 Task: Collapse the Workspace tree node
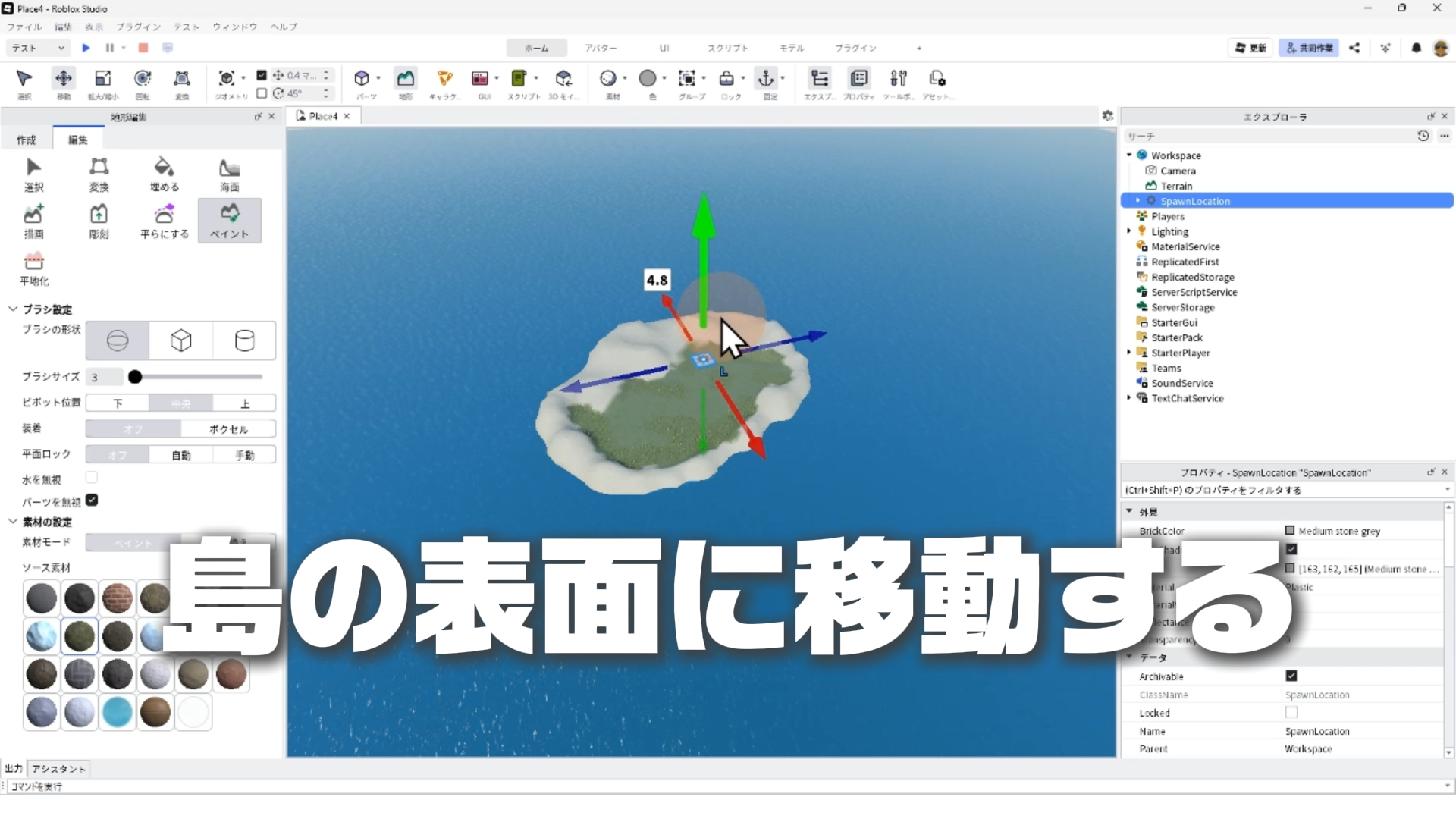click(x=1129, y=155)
==
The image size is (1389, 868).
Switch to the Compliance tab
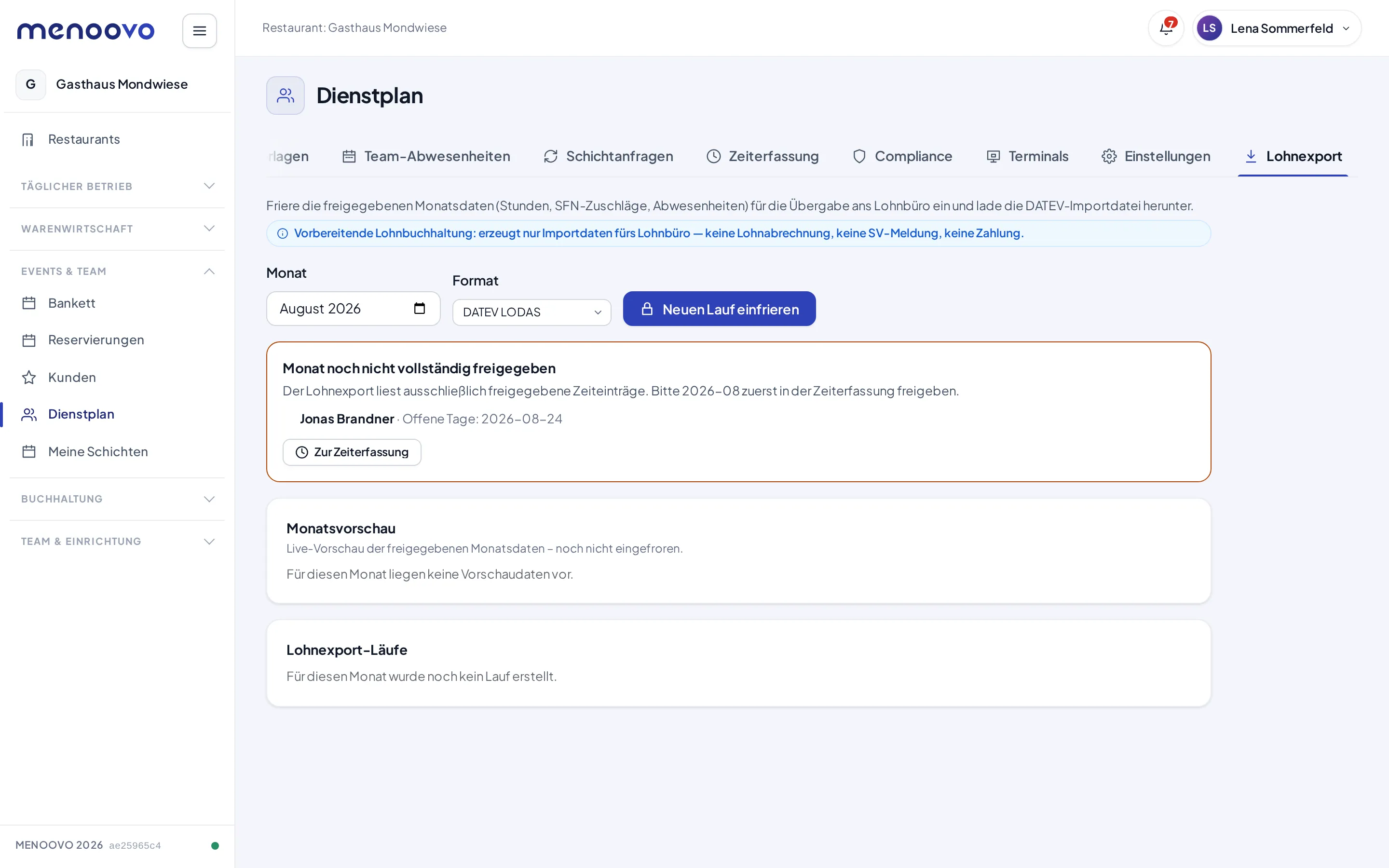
--
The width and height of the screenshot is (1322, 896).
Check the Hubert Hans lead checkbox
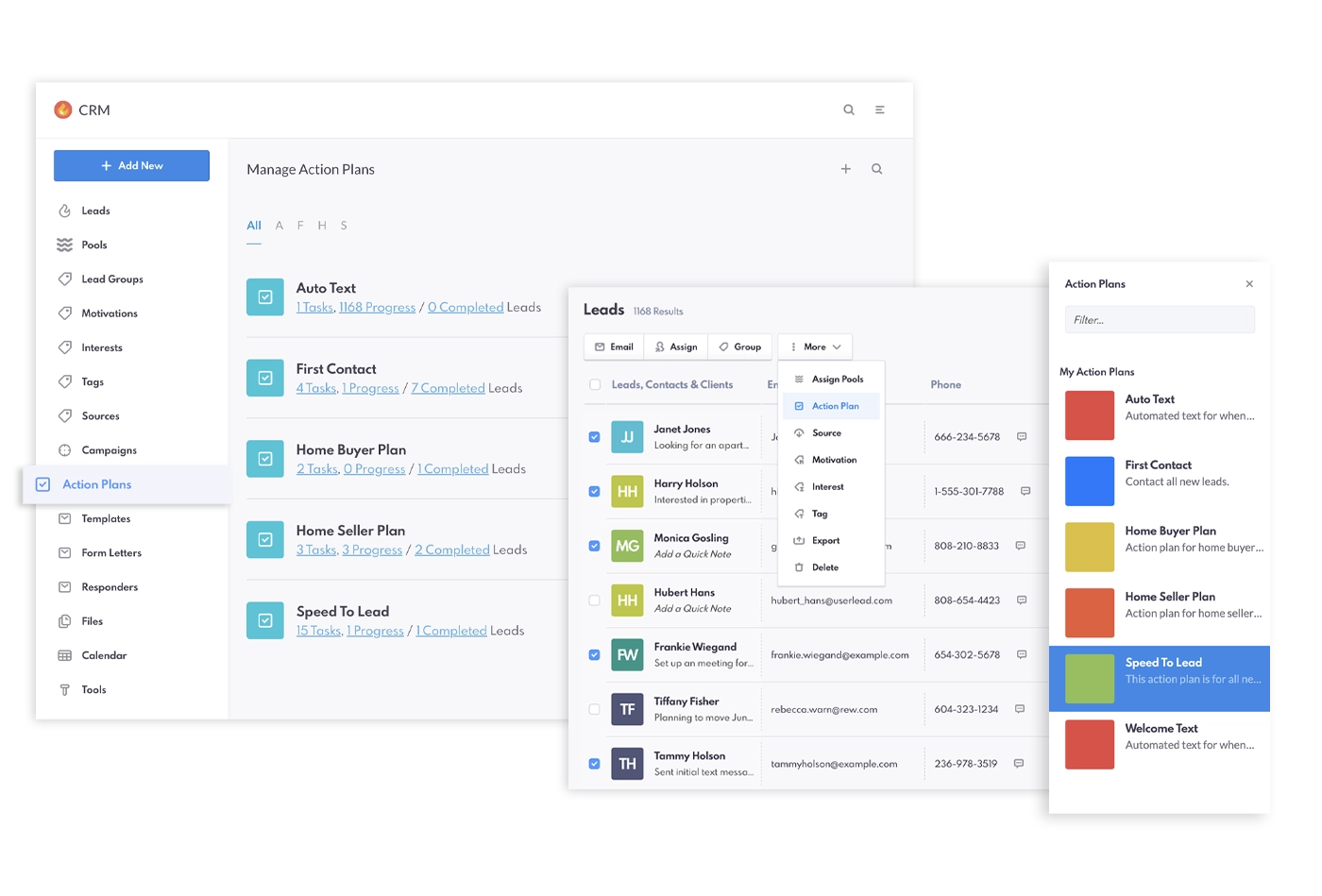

Task brief: Pull out every line from the rows above that contains the word "tree". Case counts.

Right answer:
 Task: Collapse the Workspace tree node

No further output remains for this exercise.